В эти дни прислали нам первую полную получку. Мы повеселели и давай прикидывать, на что хватит денег. Того нет, того надо, там должен. Перед гудком слышим — торговцы и квасники сходятся к заводу. Я не обратил на это внимания, а ребята поумнее затревожились.
— Да у ворот, — говорят, — больше самогонщиков, чем торговцев. Слетятся, начнут слабых ребят самогоном дурманить, шкуру сдерут с них и работе подрыв сделают...
Пошептались мы, идем в завком. Вызвали туда цеховых делегатов, позвонили в милицию, вышли через контору на улицу и давай проверять:
— Чем торгуем, тетенька?
— Что за квас, дяденька?
Квасники оторопели и ну голосить:
— Да что ж это делается, православные?
— Мы и есть православные, — говорим. — Показывай!..
Обыскали всех; у кого нашли самогон, тех в сторону. Переписали их и давай в канаве о камни бутылки с самогоном бить. Из поселка бородачи, богомолы сбежались и ну кричать на нас, смеяться. Бабы защищают нас, на бородачей кидаются:
— Ага, не нравится? В баб обернуть бы вас да пьяницам в жены отдать, тогда узнали бы...
Не бабы, а красота! Будь они поразвитей, с ними горы можно перевернуть.
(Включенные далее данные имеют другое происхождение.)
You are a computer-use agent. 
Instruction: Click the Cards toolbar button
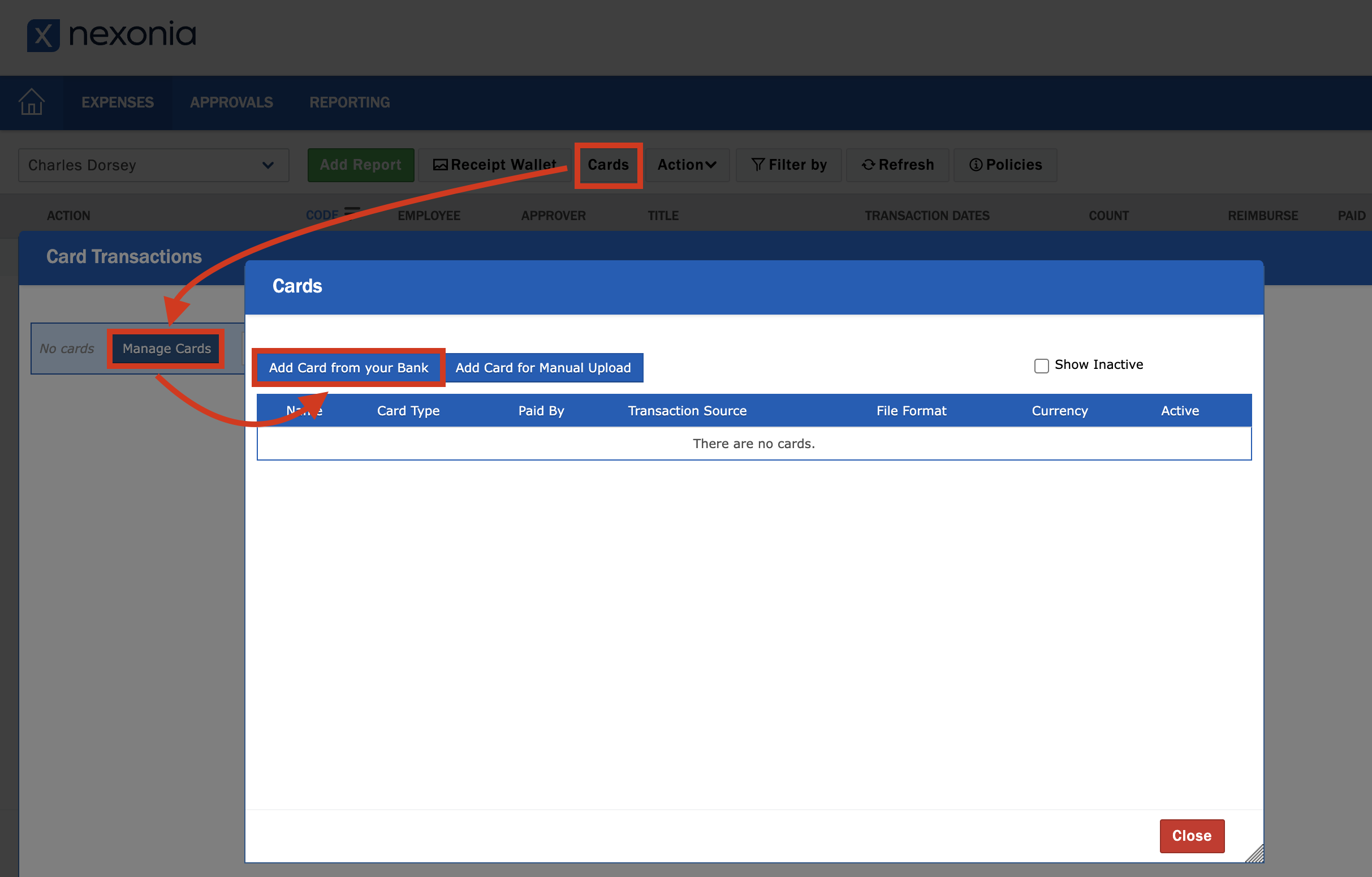608,165
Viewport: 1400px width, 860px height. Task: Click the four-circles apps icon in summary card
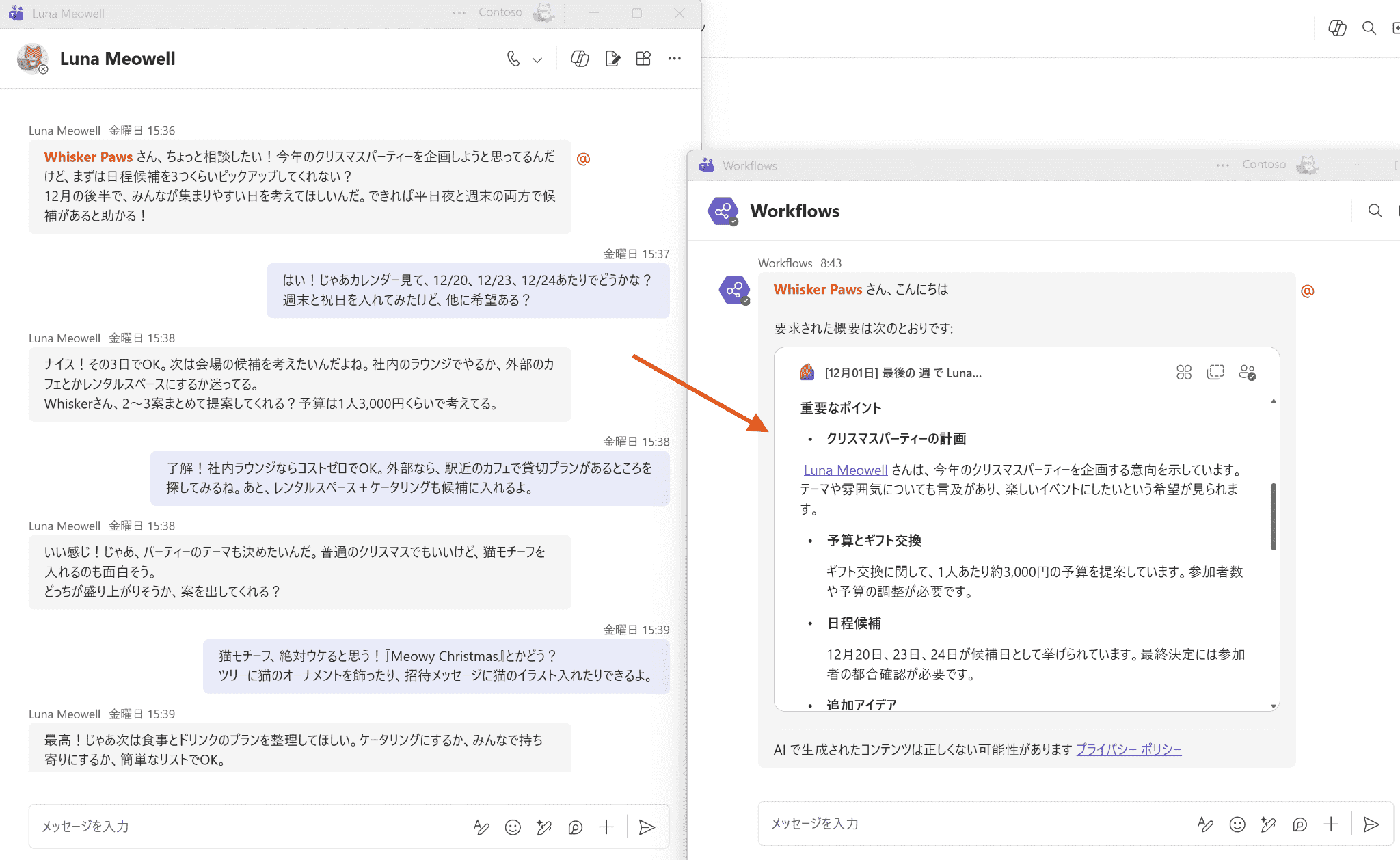pyautogui.click(x=1183, y=373)
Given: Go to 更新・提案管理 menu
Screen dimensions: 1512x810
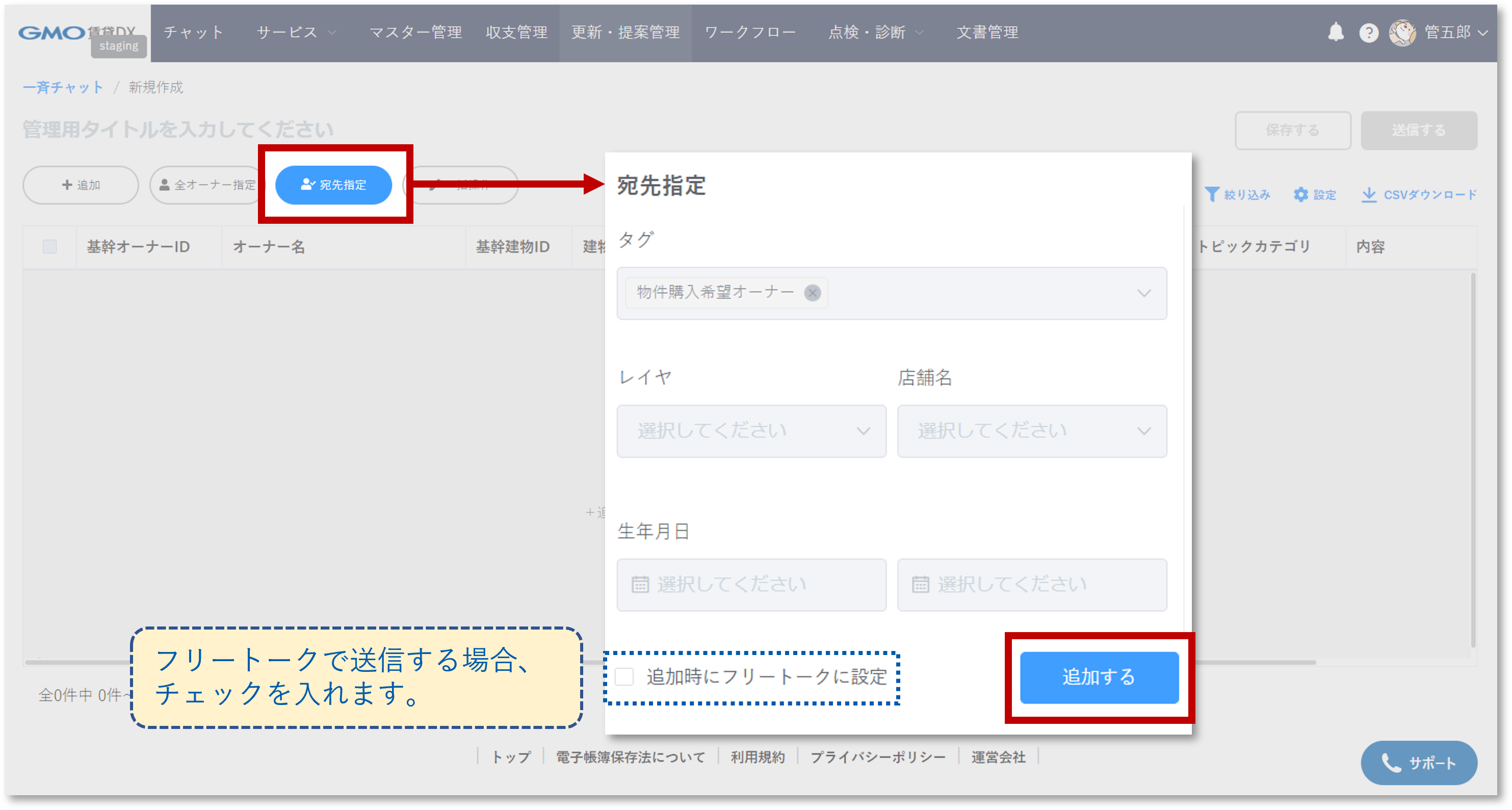Looking at the screenshot, I should click(x=625, y=32).
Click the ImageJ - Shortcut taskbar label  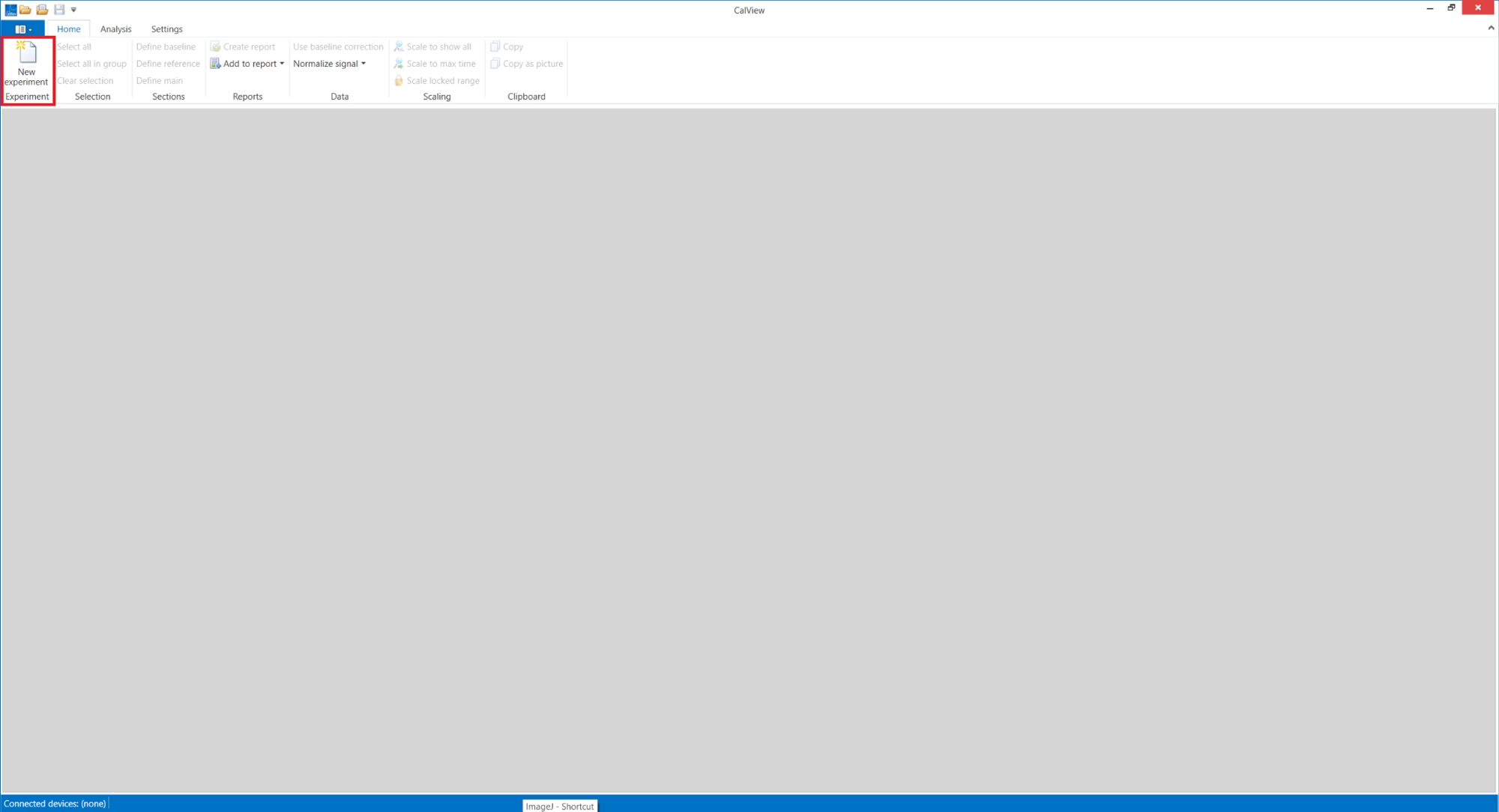pos(559,806)
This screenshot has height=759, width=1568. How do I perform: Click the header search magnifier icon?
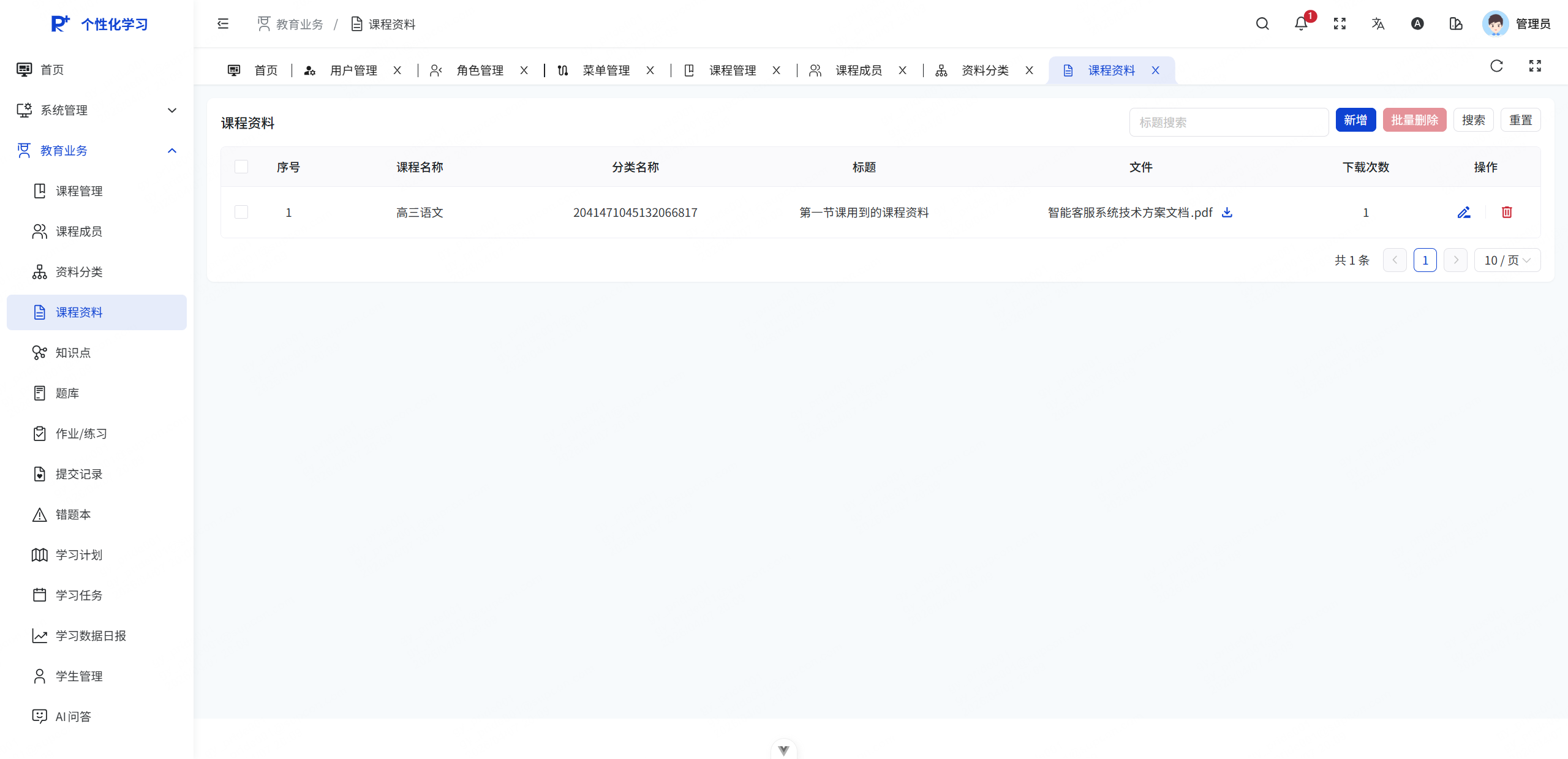1262,24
Закидали мы разбитые бутылки грязью и разбираем самогонщиков. Мне и Сердюку достался старый, в поддевке, при часах. До войны на сверлильном станке работал, потом лавчонку держал, в революцию за хлебом ездил и «спасением людей» от голода занимался, спекулировал то есть.
— Ну, — говорю, — отставная пролетария, веди к себе.
Побелел он.
— Это с какой радости? — кричит. — Тут ограбили и в дом закатываетесь? Кто вы такие?
— Там узнаешь, — говорим, — веди...
— Нет, вы тут объявитесь, при народе! — кричит. — Какие такие ваши мандаты?
Сердюк кулак ему показывает:
— Вот, видал?
— Ага, опять этот мандат? Обман, значит, про закон насчет свободной торговли?
Ведет нас, руками размахивает, ругается. Свернул за угол, а баба из толпы говорит нам:
— Ой, товарищи, да он, злыдень, не туда ведет вас... Он теперь в зятьином доме паучит, у себя ночует только.
Взяли мы эту бабу в свидетели и вкатываемся к самогонщику во двор. Из дома старуха с молодайкой выглянули — и в плач. Самогонщик на них.
— Дуры, — шипит, — принимай гостей... Ставь самоварчик и закусочку...
Молодайка — в дом, старуха в дугу перед нами сгибается.
— А я думала, не дай, господи... Милости просим... милости просим...
У Сердюка от злости скулы заходили. Дернул он меня за рукав, глазом дает знак — примечай, мол, как в паутину запутывают нашего брата, — и кричит старухе:
— Брось! Зови сюда молодую! Нас не подкупишь, мы не из тех...
Заперли мы калитку и начали искать. Самогону набрали полную корзину — в четвертях, в бутылках. Составили новую бумажку, сделали подписи, старика толкаем вперед, корзину за ручки берем и за ворота. А там уже гудит толпа. Вспрыгнул Сердюк на скамейку и ну объяснять. Он — слово, а ему — два. И бабы иные ввязываются. Обозлился Сердюк.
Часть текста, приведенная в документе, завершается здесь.